Stated problem 1 >>
Copy the records word for word, from their first line through the line that contains "Looking at the screenshot, I should click(12, 190).".

Selected text >>

▼

Liabilities and indemnities

9.1

Claims generally

Each party will promptly make any Claim arising under this agreement in writing to the other party with sufficient information (as then available to them) to substantiate their Claim and to specify the remedy sought.

9.2

Consumer guarantees

Where the ACL applies to this agreement, the Services come with guarantees that cannot be excluded under that legislation.

9.3

Statutory warranties

The provisions of this agreement do not exclude or limit the application of any laws, (including the ACL) where to do so would contravene those laws or cause any part of this agreement to be void.

9.4

Limitation of liability

  1. Subject to this clause, Service Provider's liability for any loss or damage to Client in respect of matters arising in each calendar year in connection with:
    1. the provision of Services; or
    2. its obligations under this agreement,
    is limited to the Specified Amount.
  2. Clause 9.4(a) will not limit or exclude the liability of Service Provider for:
    1. death or personal injury resulting from gross negligence;
    2. fraud or fraudulent misrepresentation; or
    3. their breach of third-party Intellectual Property Rights.
  3. It is Client's responsibility to ensure all copy and creative materials produced under the agreement are compliant with any and all relevant legislation or regulations that apply.
  4. No party will be liable to the extent that the other party or its agents, employees or subcontractors has caused or contributed to any loss.

For the avoidance of doubt, the limitation of liability in this clause applies on an aggregate basis in respect of all Claims arising in connection with this agreement in each calendar year.

9.5

No liability for Consequential Loss

Notwithstanding any other provision of this agreement, no party will be liable for any special, incidental, indirect, punitive or Consequential Loss of the other party however caused and whether or not that the party suffering the loss was aware or should have been aware of the possibility of such loss or damage.

9.6

Indemnity

Each party unconditionally and irrevocably indemnifies, holds indemnified and keeps, the other party, their officers, employees and agents harmless against any and all Claims that arise, or result from, or is in any way connected with the Services, including the sale of any product or service via their website, other than to the extent contributed to by the negligence of that party.

9.7

Minimum Term

The minimum period which Client must acquire each Service is set out in the Proposal (Minimum Term). The Minimum Term for each Service commences once Service Provider informs Client that the Service is operating (gone "live") and is suspended for any period which the parties agree in writing. If suspended, the Service will recommence on Service Provider's written advice to Client.

▲

Records to use >>
▼

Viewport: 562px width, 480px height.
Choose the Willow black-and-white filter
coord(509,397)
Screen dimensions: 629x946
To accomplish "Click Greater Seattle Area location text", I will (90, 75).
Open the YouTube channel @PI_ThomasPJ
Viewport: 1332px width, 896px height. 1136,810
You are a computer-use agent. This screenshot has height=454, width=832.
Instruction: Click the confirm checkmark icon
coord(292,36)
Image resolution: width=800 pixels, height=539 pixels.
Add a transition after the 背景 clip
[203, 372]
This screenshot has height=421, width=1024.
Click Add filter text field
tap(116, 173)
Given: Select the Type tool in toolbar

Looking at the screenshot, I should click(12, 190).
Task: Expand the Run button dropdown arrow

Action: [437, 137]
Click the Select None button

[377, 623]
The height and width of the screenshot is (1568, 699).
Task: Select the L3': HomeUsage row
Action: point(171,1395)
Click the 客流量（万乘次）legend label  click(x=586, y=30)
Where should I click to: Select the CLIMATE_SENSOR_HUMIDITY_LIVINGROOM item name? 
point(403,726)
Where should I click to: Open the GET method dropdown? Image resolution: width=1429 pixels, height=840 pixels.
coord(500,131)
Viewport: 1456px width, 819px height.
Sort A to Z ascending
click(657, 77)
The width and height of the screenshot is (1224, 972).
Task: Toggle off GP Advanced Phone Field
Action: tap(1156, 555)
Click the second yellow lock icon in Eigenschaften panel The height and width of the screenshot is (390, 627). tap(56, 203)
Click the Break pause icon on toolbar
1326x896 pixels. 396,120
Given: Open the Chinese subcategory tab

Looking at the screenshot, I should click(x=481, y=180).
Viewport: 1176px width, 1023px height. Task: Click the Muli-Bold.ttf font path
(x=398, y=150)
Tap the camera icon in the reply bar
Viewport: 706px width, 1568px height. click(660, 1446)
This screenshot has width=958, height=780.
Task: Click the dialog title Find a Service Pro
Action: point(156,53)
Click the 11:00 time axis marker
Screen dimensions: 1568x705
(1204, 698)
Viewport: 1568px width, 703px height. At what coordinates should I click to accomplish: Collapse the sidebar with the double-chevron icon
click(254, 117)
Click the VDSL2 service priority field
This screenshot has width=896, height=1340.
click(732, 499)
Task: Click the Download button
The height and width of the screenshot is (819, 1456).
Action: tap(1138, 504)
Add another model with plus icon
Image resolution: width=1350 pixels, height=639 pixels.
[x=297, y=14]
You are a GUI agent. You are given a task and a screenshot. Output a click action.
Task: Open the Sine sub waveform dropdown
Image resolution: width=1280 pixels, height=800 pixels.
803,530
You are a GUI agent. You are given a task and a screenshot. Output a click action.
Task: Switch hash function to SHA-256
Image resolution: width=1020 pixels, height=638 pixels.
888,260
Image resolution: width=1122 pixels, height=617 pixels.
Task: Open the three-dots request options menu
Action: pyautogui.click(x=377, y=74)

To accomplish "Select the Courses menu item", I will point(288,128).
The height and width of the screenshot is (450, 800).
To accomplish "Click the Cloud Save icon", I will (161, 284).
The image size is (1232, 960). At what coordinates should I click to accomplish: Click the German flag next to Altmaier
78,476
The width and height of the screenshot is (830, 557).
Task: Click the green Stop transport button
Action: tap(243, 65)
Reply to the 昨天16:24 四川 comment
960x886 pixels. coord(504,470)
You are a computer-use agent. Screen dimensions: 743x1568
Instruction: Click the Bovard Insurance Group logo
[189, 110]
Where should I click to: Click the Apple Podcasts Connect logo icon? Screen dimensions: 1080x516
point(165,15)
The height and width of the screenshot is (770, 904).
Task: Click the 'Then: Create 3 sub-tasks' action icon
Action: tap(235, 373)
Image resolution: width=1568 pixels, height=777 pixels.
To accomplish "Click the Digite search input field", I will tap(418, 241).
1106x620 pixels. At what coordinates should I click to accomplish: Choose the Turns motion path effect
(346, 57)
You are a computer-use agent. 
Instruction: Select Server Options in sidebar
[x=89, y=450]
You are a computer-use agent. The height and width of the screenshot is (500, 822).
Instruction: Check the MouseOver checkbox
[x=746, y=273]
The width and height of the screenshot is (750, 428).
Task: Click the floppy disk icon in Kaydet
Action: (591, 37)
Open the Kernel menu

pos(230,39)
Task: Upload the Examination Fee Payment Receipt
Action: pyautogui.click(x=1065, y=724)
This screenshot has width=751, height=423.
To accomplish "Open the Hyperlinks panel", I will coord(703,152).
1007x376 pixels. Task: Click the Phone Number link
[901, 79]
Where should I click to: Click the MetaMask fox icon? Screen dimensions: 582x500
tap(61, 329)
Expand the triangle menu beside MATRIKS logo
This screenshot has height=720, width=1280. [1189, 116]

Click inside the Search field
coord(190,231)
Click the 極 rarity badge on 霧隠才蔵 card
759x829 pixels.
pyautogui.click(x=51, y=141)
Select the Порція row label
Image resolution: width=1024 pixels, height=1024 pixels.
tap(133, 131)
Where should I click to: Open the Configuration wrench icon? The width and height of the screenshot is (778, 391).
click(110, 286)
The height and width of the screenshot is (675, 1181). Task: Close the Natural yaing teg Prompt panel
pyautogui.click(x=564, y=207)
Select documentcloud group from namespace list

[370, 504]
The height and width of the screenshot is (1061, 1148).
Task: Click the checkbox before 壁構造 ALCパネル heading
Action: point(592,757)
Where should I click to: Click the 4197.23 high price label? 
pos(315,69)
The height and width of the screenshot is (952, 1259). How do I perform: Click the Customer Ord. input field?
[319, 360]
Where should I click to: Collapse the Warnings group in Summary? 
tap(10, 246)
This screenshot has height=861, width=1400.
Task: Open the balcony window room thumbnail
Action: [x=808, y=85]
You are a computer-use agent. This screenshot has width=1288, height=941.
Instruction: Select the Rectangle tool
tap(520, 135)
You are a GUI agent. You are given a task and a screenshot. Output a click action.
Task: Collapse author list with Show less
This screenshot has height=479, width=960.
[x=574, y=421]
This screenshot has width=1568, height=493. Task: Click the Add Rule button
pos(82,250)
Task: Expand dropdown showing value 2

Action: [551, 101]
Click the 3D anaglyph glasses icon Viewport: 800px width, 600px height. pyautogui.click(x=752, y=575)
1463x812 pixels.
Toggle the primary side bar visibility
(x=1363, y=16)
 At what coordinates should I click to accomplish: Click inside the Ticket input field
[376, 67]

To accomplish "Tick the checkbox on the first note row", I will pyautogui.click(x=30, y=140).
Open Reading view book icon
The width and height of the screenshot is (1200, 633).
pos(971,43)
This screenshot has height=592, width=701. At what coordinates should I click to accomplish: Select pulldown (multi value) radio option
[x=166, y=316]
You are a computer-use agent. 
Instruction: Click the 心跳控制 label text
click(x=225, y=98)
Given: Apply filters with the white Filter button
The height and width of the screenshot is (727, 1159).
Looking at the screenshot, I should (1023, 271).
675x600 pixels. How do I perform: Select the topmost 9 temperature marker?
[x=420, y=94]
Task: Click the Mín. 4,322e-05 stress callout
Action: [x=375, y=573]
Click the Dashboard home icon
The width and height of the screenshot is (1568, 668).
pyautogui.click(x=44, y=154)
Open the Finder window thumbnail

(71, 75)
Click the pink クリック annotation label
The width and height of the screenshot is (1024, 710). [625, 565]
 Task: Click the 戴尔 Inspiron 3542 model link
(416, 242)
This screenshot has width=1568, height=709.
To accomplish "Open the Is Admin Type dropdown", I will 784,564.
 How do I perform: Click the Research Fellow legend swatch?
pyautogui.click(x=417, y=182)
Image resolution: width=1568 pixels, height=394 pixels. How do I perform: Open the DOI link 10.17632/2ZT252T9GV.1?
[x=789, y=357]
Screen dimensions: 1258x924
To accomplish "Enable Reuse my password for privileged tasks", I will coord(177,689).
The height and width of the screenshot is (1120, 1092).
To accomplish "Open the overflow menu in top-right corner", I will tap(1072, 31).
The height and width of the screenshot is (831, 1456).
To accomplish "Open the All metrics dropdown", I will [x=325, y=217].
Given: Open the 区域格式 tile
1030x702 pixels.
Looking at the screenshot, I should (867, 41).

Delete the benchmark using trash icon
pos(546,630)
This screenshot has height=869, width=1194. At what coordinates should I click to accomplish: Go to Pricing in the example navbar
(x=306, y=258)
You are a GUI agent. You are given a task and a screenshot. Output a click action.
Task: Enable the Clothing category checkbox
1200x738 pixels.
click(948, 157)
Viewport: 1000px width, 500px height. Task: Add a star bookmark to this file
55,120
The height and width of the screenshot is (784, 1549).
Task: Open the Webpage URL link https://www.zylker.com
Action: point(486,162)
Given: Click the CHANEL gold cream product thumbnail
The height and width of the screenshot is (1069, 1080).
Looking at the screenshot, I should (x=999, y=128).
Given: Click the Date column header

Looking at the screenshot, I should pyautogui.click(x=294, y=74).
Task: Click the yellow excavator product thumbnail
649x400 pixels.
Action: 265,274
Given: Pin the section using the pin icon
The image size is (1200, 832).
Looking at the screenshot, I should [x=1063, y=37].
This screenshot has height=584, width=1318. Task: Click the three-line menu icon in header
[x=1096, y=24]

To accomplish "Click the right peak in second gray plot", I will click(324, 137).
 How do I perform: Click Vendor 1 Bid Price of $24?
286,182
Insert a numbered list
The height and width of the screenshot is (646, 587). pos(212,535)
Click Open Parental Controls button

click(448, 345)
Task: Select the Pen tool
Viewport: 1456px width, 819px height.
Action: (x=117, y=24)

▲

Stated problem 2 >>
In the liabilities and indemnities clause, when does the Minimum Term for each Service begin?

Correct response 1 >>
Viewport: 562px width, 480px height.
Choose the Willow black-and-white filter
coord(509,397)
Screen dimensions: 629x946
To accomplish "Click Greater Seattle Area location text", I will (90, 75).
Open the YouTube channel @PI_ThomasPJ
Viewport: 1332px width, 896px height. 1136,810
You are a computer-use agent. This screenshot has height=454, width=832.
Instruction: Click the confirm checkmark icon
coord(292,36)
Image resolution: width=800 pixels, height=539 pixels.
Add a transition after the 背景 clip
[203, 372]
This screenshot has height=421, width=1024.
Click Add filter text field
tap(116, 173)
Given: Select the Type tool in toolbar

Looking at the screenshot, I should click(12, 190).

Correct response 2 >>
It begins once Service Provider informs Client that the Service is operating (gone "live").